Answer B) Enhancing (Secondary) Qualitative Characteristics are as follows:

  1. Verifiability- Verifiability is the extent to which information is reproducible given the same data and assumptions. For example, if a company owns equipment worth $1,000 and told an accountant the purchase cost, salvage value, depreciation method, and useful life, the accountant should be able to reproduce the same result. If they cannot, the information is considered not verifiable
  2. Timeliness- Timeliness is how quickly information is available to users of accounting information. The less timely (thus resulting in older information), the less useful information is for decision-making. Timeliness matters for accounting information because it competes with other information.
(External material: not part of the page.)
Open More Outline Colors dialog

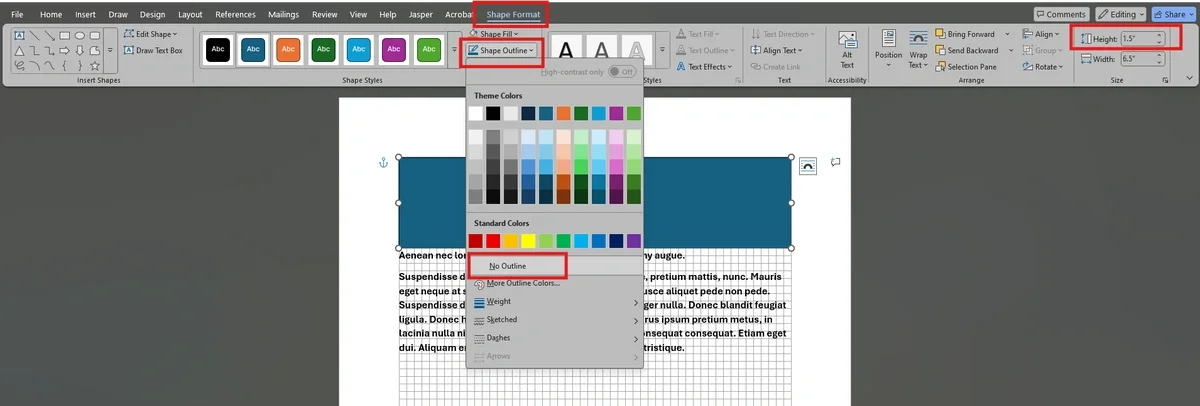(x=522, y=284)
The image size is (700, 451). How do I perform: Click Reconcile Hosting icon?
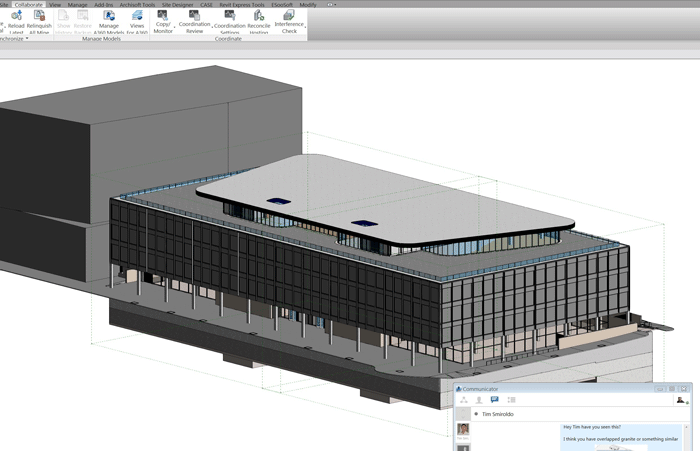click(259, 17)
For example, if a company issues its financial statements a year after its accounting period, users of financial statements would find it difficult to determine how well the company is doing in the present.
  3. Understandability- Understandability is the degree to which information is understood. In today’s society, corporate annual reports are in excess of 100 pages, with significant qualitative information. Information that is understandable to the average user of financial statements is highly desirable. It is common for poorly performing companies to use a lot of jargon and difficult phrasing in its annual report in an attempt to disguise the underperformance.
  4. Comparability- Comparability is the degree to which accounting standards and policies are consistently applied from one period to another. Financial statements that are comparable, with consistent accounting standards and policies applied throughout each accounting period, enable users to draw insightful conclusions about the trends and performance of the company over time. In addition, comparability also refers to the ability to easily compare a company’s financial statements with those of other companies.
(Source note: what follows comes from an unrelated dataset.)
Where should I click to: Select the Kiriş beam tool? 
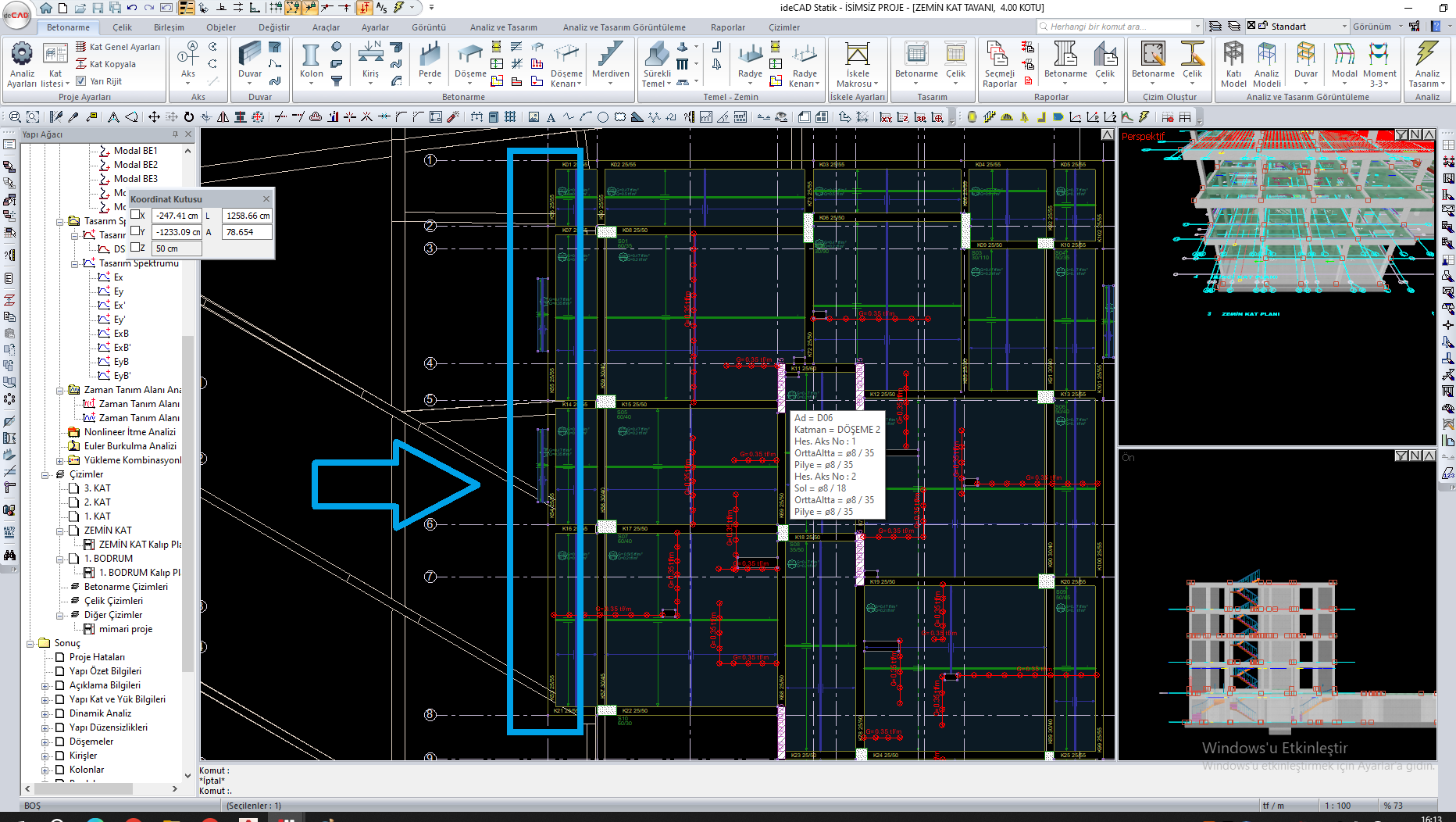(x=370, y=61)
    The qualitative characteristics of accounting information are important because they make it easier for both company management and investors to utilize a company’s financial statements to make well-informed decisions.

Answer C) Financial Statements are a set of following 5 components:

  1. Statement of Financial Position commonly known as Balance Sheet
  2. Statement of Profit and Loss and other Comprehensive Income commonly known as Profit & Loss Account
  3. Cash flow statement
  4. Statement of changes in equity
  5. Note to the financial statements

All of above complement each other in explaining the operational results of a Company.

Answer D) Following are users of financial Statements:

1. Owners and investors- Stockholders of corporations need financial information to help them make decisions on what to do with their investments (shares of stock), i.e. hold, sell, or buy more. Prospective investors need information to assess the company's potential for success and profitability.

2. Management- In huge organizations, however, management is usually made up of hired professionals who are entrusted with the responsibility of operating the business or a part of the business. They act as agents of the owners. The managers, whether owners or hired, regularly face economic decisions – How much supplies will we purchase? Do we have enough cash? How much did we make last year? Did we meet our targets? All those, and many other questions and business decisions, require analysis of accounting information.

3. Trade creditors or suppliers - Like lenders, trade creditors or suppliers are interested in the company’s ability to pay obligations when they become due. They are nonetheless especially interested in the company's liquidity – its ability to pay short-term obligations.

4. Government - Governing bodies of the state, especially the tax authorities, are interested in an entity's financial information for taxation and regulatory purposes. Taxes are computed based on the results of operations and other tax bases. In general, the state would like to know how much the taxpayer makes to determine the tax due thereon.

5. Employees - Employees are interested in the company’s profitability and stability. They are after the ability of the company to pay salaries and provide employee benefits. They may also be interested in its financial position and performance to assess company expansion possibilities and career development opportunities.